The SP 24-70mm F/2.8 Di VC USD lens includes Tamron's vibration compensation technology, which can counteract camera shake to stabilize photos. It's a feature that Canon and Nikon haven't added to their 24-70mm F2.8 lenses.
Such lenses don't have a huge zoom range, but they're popular among photo pros and enthusiasts, in particular because their wide aperture is good for low-light shooting with smoothly blurred backgrounds. Wider-angle lenses don't need image stabilization as much as telephoto lenses, which magnify even slight wobbling, but the feature is still useful for handheld photography. The VC feature therefore gives Tamron a bit of an edge--unless rivals actually get a product to market first. There are rumors in particular that Canon will update its 24-70mm F2.8 lens soon.
Tamron didn't announce a price for the lens, but expect it to be significant in light of the competition's prices: Canon's costs about $1,300 and Nikon's $1,900. Tamron also boasts it's got "resolution at the top of its class."
The Japanese company also didn't say when the 24-70mm model would ship.

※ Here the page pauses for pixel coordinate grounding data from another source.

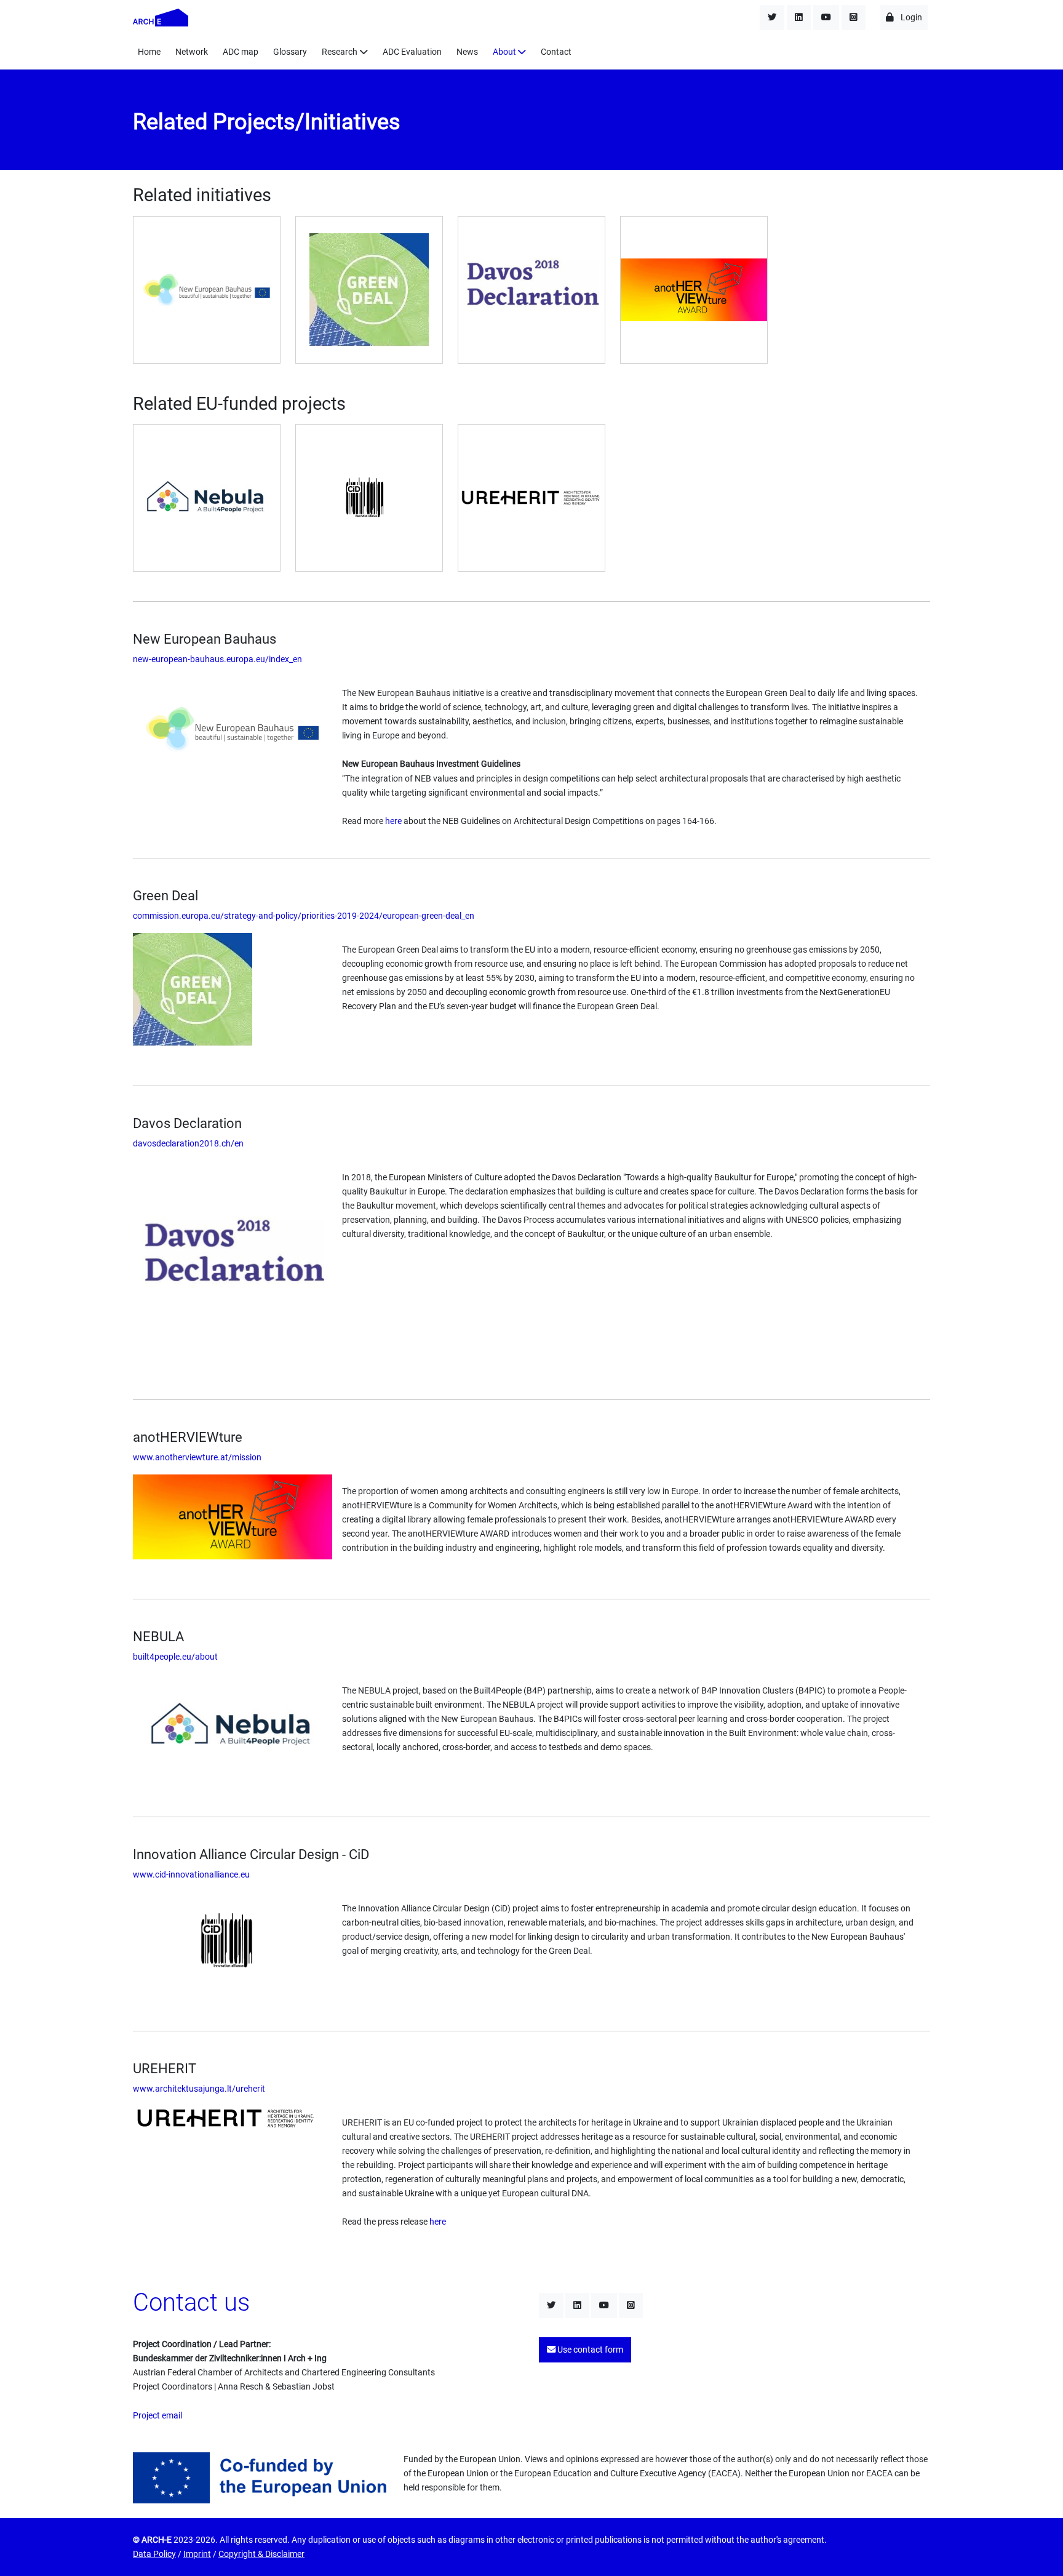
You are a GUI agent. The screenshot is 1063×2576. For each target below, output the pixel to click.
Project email (157, 2415)
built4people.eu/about (175, 1657)
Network (191, 52)
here (393, 821)
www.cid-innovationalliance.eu (191, 1875)
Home (149, 52)
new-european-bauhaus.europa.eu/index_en (217, 659)
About (504, 52)
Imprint (197, 2554)
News (467, 52)
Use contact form (589, 2350)
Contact (556, 52)
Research (339, 52)
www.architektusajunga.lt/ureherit (199, 2089)
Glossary (290, 52)
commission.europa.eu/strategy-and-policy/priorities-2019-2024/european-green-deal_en (303, 916)
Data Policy (154, 2554)
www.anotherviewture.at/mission (197, 1457)
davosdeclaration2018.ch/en (188, 1143)
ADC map (240, 52)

It's a new zoom range for Tamron, which right now sells a 24-85mm F2.8 model that retails for about $450.
It uses a new vibration compensation technology, Tamron said:
Tamron's original VC image stabilization mechanism utilized a moving-magnet system whereby a heavy magnet was positioned near the moving VC lens element. In the new VC unit the positions of the magnet and the coil are reversed, because of this the VC optical lens element is attached to the coil. The new VC mechanism employs a moving coil mechanism with a lightweight coil, and the lighter coil reduces the load on the drive system. Thus, the lighter, more compact new VC unit contributes to the lens's overall light weight and compact size.
Because the 24-70 mm F/2.8 Di VC USD is a high-speed zoom lens with maximum aperture of F/2.8, its VC system must drive a lens that is larger and heavier than other zooms. Therefore, the shape, size, and layout of the drive coils are all designed to obtain sufficient thrust. The result is a full-size, high-speed zoom that provides the same high level of compensation effect.
The new lens uses a lot of high-end components in its 17-element design: three LD (low-dispersion) elements, three aspherical elements, one hybrid aspherical element, and two XR (extra refractive index) elements. That boils down to a better job handling chromatic aberration and other lens problems.
The lens also has rounded aperture blades for better out-of-focus areas. "This rounded diaphragm retains a nearly circular shape even when taken two stops down from its fully open state," Tamron said.